Asset testing happens continuously as AI identifies which combinations of headlines, descriptions, and images perform best for different audiences and contexts. This real-time optimisation improves performance over time without manual intervention.
Performance Max campaigns are the future of Google advertising. They combine Display, Search, YouTube, Gmail, and Discover ads into single AI-powered campaigns.
Demand Gen campaigns target audiences in discovery moments across YouTube, Gmail, and Discover feeds. Your display creative assets are automatically optimised for these high-engagement placements where users are actively exploring new content.
Creative best practices for AI optimisation:
- Providing multiple high-quality images with different compositions and focal points
- Writing varied headlines that emphasise different value propositions
- Including both lifestyle and product-focused imagery
- Testing different calls-to-action to identify what motivates your audience
Asset diversity improves AI performance because machine learning algorithms need multiple options to test and optimise. The more quality assets you provide, the better the AI can match creative elements to audience preferences and placement contexts.
Plus, integration with call tracking and attribution tools ensures you can measure the impact of AI-optimised campaigns, including phone conversions that might not be captured through standard pixel tracking.
Privacy-centric display advertising in 2025
The shift toward cookieless advertising is fundamentally changing how display campaigns target audiences and measure success.
First-party data becomes increasingly valuable as third-party cookies disappear. Your email lists, website visitor data, and customer information provide the foundation for effective audience targeting without privacy concerns.
Contextual targeting returns to prominence as advertisers focus on webpage content rather than user behaviour tracking. AI-powered contextual advertising can identify relevant placement opportunities based on page content, ensuring your ads appear alongside related topics.
Google’s Privacy Sandbox initiatives, such as Topics API and Protected Audience, provide privacy-preserving alternatives to traditional cookie-based targeting. These technologies maintain advertising effectiveness while protecting user privacy.
Measurement challenges require new approaches to attribution and conversion tracking. Powerful attribution tools become essential for understanding the customer journey without relying on third-party cookies.

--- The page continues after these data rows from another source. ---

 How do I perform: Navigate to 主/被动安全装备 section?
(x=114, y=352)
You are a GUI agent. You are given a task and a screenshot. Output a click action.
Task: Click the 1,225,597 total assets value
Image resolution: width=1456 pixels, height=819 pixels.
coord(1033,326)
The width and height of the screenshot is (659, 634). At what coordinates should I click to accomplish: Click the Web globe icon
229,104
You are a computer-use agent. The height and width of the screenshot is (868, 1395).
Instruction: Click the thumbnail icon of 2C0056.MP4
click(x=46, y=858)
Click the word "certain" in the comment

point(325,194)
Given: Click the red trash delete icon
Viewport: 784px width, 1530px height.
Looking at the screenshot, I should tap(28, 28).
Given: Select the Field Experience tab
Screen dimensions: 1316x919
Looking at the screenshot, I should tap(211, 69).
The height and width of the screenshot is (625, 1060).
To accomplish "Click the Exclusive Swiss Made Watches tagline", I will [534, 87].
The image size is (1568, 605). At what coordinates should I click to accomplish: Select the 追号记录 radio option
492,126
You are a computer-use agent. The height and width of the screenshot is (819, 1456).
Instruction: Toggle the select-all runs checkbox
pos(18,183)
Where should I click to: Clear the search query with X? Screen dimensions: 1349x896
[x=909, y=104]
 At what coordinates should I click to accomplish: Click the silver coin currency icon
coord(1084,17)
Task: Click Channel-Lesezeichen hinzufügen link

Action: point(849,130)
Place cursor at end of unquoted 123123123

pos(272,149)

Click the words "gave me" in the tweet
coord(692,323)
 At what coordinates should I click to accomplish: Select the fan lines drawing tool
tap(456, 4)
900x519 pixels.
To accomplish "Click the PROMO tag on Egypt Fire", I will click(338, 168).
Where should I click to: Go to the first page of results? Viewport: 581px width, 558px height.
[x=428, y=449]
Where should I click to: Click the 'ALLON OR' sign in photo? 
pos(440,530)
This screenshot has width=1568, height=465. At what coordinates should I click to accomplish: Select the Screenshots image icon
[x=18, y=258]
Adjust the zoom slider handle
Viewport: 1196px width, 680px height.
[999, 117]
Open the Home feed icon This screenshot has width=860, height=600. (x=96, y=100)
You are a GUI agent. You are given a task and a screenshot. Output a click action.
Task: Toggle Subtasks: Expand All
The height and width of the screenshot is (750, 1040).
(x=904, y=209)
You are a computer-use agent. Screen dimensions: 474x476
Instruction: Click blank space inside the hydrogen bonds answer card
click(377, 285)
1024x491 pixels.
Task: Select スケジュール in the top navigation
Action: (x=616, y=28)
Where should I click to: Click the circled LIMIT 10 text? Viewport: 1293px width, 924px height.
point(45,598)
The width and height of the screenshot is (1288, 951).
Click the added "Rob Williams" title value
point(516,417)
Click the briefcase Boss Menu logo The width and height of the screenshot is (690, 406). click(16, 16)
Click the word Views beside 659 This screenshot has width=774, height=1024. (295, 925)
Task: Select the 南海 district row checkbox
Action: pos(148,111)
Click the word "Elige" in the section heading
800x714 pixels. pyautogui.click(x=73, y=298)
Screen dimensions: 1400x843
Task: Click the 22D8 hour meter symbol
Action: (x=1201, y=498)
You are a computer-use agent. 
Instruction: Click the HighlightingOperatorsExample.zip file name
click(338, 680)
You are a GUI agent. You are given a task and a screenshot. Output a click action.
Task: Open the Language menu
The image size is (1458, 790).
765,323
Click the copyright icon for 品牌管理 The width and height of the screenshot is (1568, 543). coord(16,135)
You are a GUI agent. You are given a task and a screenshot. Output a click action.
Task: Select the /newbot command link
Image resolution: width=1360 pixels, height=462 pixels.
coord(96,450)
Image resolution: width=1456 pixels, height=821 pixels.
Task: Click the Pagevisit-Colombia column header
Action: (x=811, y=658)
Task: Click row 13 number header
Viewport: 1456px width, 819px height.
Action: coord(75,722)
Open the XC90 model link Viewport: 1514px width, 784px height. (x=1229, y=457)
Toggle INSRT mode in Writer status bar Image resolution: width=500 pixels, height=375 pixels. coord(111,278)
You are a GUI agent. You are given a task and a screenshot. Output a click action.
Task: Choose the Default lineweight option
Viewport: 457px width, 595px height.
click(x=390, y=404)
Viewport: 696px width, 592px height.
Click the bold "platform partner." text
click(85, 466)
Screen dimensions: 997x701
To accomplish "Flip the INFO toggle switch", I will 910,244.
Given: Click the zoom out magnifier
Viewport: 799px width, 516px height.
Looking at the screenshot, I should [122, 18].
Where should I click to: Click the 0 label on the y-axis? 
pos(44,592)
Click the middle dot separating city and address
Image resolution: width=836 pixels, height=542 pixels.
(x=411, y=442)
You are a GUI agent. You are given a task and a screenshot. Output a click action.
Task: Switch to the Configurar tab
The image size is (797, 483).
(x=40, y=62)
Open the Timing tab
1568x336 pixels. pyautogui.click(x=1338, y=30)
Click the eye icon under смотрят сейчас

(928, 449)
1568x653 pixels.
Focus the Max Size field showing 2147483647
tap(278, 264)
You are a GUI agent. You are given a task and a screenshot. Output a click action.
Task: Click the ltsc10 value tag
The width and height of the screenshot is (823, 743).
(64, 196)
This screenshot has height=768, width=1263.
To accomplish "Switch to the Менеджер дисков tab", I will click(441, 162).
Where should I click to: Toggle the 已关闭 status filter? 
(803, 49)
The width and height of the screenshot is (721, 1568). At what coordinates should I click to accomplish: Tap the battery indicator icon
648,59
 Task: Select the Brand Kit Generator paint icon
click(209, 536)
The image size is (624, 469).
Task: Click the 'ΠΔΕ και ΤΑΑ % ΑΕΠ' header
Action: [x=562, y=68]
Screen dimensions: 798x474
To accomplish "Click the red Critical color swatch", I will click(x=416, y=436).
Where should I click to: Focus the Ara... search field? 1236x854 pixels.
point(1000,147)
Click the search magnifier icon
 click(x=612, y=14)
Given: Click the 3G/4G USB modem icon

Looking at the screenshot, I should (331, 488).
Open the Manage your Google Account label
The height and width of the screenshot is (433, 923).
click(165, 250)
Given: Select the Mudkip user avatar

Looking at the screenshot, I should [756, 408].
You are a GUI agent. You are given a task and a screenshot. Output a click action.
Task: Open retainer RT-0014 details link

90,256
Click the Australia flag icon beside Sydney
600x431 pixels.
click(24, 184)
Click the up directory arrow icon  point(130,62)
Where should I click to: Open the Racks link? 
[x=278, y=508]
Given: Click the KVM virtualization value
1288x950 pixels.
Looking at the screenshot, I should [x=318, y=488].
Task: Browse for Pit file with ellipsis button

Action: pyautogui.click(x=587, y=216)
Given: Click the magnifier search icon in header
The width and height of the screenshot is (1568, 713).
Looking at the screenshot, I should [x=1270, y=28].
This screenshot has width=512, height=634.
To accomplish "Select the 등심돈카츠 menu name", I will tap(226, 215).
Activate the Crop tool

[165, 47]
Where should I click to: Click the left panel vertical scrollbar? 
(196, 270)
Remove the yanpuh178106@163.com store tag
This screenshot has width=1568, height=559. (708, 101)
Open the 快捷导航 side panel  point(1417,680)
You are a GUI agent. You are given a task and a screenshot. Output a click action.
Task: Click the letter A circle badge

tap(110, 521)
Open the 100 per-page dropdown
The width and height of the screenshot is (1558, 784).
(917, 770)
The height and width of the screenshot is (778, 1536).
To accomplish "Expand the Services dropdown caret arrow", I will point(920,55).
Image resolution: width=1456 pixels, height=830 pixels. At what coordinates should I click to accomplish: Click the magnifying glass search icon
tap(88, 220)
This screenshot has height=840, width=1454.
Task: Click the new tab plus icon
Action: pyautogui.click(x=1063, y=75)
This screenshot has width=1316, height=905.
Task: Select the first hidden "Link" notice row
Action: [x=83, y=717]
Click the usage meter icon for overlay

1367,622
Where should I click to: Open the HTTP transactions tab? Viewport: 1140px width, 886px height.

Consent management affects campaign reach as more users opt out of tracking. First-party data collection and email marketing integration are more important for maintaining campaign effectiveness. Creative quality also becomes more important when precise targeting options diminish. Compelling, relevant ads that appeal to broader audiences will help maintain performance even with less granular targeting capabilities.
Focus on customer lifetime value rather than just initial conversion metrics, as privacy changes make it harder to track individual user journeys across multiple touchpoints and campaigns.
Digital marketing and the technology we use to do it have changed significantly since the early days of banner ads. Now, there are many challenges to overcome and a growing number of tech-savvy users to impress.
You need to evolve, combining compelling creative design with AI-powered optimisation and privacy-compliant targeting strategies. Success comes from understanding your audience deeply, providing genuine value, and leveraging technology to deliver the right message at the right moment.
Integration with comprehensive measurement tools ensures you can track performance across the entire customer journey, from initial banner ad impression to phone calls and final conversions. This complete attribution picture enables continuous optimisation and budget allocation based on true business impact.
But with the right approach, you can still get good results from your banner advertising campaigns. Follow these steps and you’ll be on the right track to see positive results and higher conversion rates.